##### WORKING DATA
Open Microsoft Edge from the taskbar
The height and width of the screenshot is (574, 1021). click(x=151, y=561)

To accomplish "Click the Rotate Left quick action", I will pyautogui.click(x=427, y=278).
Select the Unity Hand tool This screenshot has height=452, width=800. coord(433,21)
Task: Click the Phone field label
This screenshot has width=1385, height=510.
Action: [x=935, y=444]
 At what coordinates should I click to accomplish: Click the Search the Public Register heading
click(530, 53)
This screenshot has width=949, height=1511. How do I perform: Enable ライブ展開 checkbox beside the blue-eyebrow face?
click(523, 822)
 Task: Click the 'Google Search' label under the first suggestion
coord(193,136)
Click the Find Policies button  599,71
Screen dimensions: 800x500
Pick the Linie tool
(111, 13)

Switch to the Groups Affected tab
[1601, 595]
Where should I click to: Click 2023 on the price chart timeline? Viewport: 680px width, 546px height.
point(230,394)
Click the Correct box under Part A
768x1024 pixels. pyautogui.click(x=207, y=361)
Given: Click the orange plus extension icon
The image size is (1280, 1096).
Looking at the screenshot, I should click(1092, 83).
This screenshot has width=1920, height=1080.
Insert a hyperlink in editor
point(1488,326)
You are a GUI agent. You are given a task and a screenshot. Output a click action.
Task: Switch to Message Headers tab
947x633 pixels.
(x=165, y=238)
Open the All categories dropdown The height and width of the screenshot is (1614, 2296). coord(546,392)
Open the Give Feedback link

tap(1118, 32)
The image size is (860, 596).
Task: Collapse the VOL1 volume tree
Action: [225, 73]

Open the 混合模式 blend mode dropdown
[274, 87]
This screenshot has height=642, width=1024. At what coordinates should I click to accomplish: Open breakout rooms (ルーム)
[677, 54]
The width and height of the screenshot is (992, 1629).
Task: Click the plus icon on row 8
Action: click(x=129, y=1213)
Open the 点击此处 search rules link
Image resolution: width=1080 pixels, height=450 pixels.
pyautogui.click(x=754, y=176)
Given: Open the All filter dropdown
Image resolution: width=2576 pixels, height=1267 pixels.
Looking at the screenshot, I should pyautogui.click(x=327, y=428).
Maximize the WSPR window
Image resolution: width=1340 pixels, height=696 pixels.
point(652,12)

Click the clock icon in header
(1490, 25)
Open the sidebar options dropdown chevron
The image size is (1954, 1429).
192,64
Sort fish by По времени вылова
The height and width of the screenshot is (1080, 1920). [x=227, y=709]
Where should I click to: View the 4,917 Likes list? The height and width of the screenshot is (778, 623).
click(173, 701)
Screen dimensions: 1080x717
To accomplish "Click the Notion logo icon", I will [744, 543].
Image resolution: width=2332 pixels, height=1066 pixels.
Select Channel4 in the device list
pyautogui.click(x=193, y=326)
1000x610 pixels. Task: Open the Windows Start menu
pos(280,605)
##########
GIVEN INSTRUCTION: Quote each line of the listing above word for word.

FINAL RESULT:
Open Microsoft Edge from the taskbar
The height and width of the screenshot is (574, 1021). click(x=151, y=561)

To accomplish "Click the Rotate Left quick action", I will pyautogui.click(x=427, y=278).
Select the Unity Hand tool This screenshot has height=452, width=800. coord(433,21)
Task: Click the Phone field label
This screenshot has width=1385, height=510.
Action: [x=935, y=444]
 At what coordinates should I click to accomplish: Click the Search the Public Register heading
click(530, 53)
This screenshot has width=949, height=1511. How do I perform: Enable ライブ展開 checkbox beside the blue-eyebrow face?
click(523, 822)
 Task: Click the 'Google Search' label under the first suggestion
coord(193,136)
Click the Find Policies button  599,71
Screen dimensions: 800x500
Pick the Linie tool
(111, 13)

Switch to the Groups Affected tab
[1601, 595]
Where should I click to: Click 2023 on the price chart timeline? Viewport: 680px width, 546px height.
point(230,394)
Click the Correct box under Part A
768x1024 pixels. pyautogui.click(x=207, y=361)
Given: Click the orange plus extension icon
The image size is (1280, 1096).
Looking at the screenshot, I should click(1092, 83).
This screenshot has width=1920, height=1080.
Insert a hyperlink in editor
point(1488,326)
You are a GUI agent. You are given a task and a screenshot. Output a click action.
Task: Switch to Message Headers tab
947x633 pixels.
(x=165, y=238)
Open the All categories dropdown The height and width of the screenshot is (1614, 2296). coord(546,392)
Open the Give Feedback link

tap(1118, 32)
The image size is (860, 596).
Task: Collapse the VOL1 volume tree
Action: [225, 73]

Open the 混合模式 blend mode dropdown
[274, 87]
This screenshot has height=642, width=1024. At what coordinates should I click to accomplish: Open breakout rooms (ルーム)
[677, 54]
The width and height of the screenshot is (992, 1629).
Task: Click the plus icon on row 8
Action: click(x=129, y=1213)
Open the 点击此处 search rules link
Image resolution: width=1080 pixels, height=450 pixels.
pyautogui.click(x=754, y=176)
Given: Open the All filter dropdown
Image resolution: width=2576 pixels, height=1267 pixels.
Looking at the screenshot, I should pyautogui.click(x=327, y=428).
Maximize the WSPR window
Image resolution: width=1340 pixels, height=696 pixels.
point(652,12)

Click the clock icon in header
(1490, 25)
Open the sidebar options dropdown chevron
The image size is (1954, 1429).
192,64
Sort fish by По времени вылова
The height and width of the screenshot is (1080, 1920). [x=227, y=709]
Where should I click to: View the 4,917 Likes list? The height and width of the screenshot is (778, 623).
click(173, 701)
Screen dimensions: 1080x717
To accomplish "Click the Notion logo icon", I will [744, 543].
Image resolution: width=2332 pixels, height=1066 pixels.
Select Channel4 in the device list
pyautogui.click(x=193, y=326)
1000x610 pixels. Task: Open the Windows Start menu
pos(280,605)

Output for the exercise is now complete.